The very idea that the same God that created the universe, that defeated the chaos dragon Leviathan, and parted the Sea of Reeds (following the single-handed defeat of the Egyptian gods which caused the plagues...whether historical or not), would be thwarted by Man's tools is beyond asinine. Also since not much later in the text, the Israelites do overcome Iron chariots. The only rational explanation is that the Israelites had not yet developed iron technology at that time (given the background, that is the case). The warriors of the tribe of Judah would be no exception. Had they been faithful to Yahveh, they would have won without the need for iron, which other Israelites achieved later. Because they lacked faith and/or sinned, Judah was left to their own strength and their iron-clad enemies kicked their asses. Whereas the faithful succeeded in overcoming iron chariots in Judges 4:13-16.

The Book of Judges is set between the end of the Bronze Age and the beginning of the Iron Age, and was partially a counter-narrative to the Book of Joshua. As the Book of Joshua was a compression of loosely connected events (the ransacking of Canaanite cities by the Habiru, the collapse of the Bronze Age, etc.) into a single epic story in which Canaan was conquered on one swift invasion, the Book of Judges chronicles the conquest of Canaan as a long, gradual process of on-and-off times of war and peace within a 300-year span from the time they entered the Holy Land up until the time of Samuel, Saul, and David (from the time of David onward, Israelite and Jewish history is fairly good, whereas previous history is rather distorted, fragmented, and compressed, as was the case with the Book of Joshua and the Tower of Babel narrative).

Since Canaan was under Egyptian jurisdiction throughout most of the New Kingdom period in Egyptian history, the period of the Judges would have been an expansion of what really happened between the collapse of the Bronze Age (when Egypt lost its grip on the Holy Land and when the great civilizations temporarily fell, also when Troy and Ugarit were destroyed -- celebrity archaeologist Eric Cline goes over the backdrop of the Bronze Age collapse in his lecture in Bethesda: https://www.youtube.com/watch?v=xpJwuRyopg8 ), and the call of Samuel.

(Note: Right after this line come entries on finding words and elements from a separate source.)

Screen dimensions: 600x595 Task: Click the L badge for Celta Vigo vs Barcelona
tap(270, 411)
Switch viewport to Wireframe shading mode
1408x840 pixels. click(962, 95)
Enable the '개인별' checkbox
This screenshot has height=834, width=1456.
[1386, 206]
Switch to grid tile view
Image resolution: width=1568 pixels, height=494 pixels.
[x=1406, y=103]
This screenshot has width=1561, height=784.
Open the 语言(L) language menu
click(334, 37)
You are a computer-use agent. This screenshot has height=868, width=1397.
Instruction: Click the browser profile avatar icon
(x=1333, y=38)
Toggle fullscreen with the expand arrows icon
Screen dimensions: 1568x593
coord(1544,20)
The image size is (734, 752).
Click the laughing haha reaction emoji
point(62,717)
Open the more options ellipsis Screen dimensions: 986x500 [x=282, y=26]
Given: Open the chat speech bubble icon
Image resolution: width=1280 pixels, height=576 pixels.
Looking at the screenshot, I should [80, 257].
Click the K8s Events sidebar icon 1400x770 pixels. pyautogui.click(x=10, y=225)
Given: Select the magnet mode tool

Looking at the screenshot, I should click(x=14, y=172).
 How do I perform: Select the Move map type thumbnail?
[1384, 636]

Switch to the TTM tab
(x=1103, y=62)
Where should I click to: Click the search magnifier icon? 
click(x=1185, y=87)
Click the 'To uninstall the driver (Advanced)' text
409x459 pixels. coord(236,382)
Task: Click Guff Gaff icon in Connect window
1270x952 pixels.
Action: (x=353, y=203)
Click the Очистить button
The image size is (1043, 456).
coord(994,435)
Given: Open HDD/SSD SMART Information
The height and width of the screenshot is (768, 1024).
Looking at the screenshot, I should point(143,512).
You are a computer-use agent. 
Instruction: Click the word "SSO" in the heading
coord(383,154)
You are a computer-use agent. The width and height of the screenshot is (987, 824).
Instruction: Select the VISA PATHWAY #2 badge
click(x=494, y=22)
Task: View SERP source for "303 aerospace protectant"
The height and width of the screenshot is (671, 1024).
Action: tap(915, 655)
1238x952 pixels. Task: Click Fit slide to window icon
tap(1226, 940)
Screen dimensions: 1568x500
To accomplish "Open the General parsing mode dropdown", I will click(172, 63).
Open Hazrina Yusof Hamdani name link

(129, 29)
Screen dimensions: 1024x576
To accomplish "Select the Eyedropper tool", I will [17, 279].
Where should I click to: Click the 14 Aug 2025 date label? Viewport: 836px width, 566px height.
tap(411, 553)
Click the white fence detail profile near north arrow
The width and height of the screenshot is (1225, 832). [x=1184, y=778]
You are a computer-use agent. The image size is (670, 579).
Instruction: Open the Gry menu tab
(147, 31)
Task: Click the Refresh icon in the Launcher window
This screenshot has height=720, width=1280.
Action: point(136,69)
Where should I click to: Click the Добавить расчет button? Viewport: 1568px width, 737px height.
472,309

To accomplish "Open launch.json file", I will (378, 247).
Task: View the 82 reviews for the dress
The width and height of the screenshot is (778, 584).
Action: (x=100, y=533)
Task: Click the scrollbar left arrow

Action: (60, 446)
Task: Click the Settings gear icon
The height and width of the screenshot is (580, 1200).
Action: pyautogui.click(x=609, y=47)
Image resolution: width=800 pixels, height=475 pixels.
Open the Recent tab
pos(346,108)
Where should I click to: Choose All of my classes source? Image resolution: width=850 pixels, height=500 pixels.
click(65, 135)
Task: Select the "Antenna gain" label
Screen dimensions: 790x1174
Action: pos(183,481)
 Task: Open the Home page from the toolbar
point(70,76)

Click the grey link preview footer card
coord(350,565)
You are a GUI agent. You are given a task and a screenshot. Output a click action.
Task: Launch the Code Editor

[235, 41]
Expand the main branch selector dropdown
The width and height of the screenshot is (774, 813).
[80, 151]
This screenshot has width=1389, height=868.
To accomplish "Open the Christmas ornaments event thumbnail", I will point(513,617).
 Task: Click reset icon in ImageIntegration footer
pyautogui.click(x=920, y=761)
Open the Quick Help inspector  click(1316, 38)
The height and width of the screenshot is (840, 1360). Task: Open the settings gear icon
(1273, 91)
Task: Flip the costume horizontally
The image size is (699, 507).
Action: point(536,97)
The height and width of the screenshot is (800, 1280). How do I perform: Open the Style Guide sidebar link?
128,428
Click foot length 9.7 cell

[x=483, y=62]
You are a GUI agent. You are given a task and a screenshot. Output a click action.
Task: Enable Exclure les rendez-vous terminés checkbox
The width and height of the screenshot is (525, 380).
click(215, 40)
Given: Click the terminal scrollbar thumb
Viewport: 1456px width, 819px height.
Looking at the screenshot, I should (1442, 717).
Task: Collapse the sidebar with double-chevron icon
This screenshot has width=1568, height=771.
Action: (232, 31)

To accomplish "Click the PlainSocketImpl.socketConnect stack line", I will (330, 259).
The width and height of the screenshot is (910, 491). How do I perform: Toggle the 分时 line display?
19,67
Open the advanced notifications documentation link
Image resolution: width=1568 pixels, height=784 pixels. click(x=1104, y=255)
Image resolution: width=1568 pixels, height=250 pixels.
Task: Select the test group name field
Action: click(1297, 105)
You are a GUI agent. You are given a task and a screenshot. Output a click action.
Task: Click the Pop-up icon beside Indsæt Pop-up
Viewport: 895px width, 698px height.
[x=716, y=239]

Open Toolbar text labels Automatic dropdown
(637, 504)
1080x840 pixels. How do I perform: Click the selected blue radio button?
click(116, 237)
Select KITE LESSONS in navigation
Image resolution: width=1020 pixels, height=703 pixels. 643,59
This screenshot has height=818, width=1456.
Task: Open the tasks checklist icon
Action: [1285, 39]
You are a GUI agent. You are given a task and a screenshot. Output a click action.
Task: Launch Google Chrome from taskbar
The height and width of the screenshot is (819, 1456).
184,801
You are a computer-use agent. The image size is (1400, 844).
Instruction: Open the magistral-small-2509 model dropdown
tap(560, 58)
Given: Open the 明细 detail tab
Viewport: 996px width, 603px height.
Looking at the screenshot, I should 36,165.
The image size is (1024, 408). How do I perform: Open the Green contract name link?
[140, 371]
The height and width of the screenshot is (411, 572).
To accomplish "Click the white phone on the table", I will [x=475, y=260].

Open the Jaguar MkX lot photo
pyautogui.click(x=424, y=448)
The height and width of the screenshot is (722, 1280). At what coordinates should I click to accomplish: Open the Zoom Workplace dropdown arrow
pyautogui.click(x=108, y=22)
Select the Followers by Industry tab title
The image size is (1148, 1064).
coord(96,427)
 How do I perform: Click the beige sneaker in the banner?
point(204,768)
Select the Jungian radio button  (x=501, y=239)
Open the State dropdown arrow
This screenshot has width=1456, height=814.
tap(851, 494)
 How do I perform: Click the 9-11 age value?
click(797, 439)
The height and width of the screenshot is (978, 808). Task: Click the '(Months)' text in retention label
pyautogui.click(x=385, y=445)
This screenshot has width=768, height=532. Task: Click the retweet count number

If I didn't have so much time on my hands with work and my book, I'd be tempted to do a comic book illustrating bible-bashers' caricatures of the bible, exactly how they present them, just to show how mind-numbingly silly they're biblical eisegesis are. One of the funniest (yet tragic) misrepresentations is the "forcing a girl to marry her rapist" apologetic...which was already covered in a another vid on this channel. I mean DarkMatter2525 aka FecalMatter2525 does them with his shitty cartoons (which are known to destroy brain cells) but he actually takes these caricatures seriously and often adds his own opinions on them near the end. And when you attempt to correct him on anything, he literally acts like a typical village-Atheist who cannot - will not - be reasoned with. Ah well. Those who come in good faith are often the ones who know better.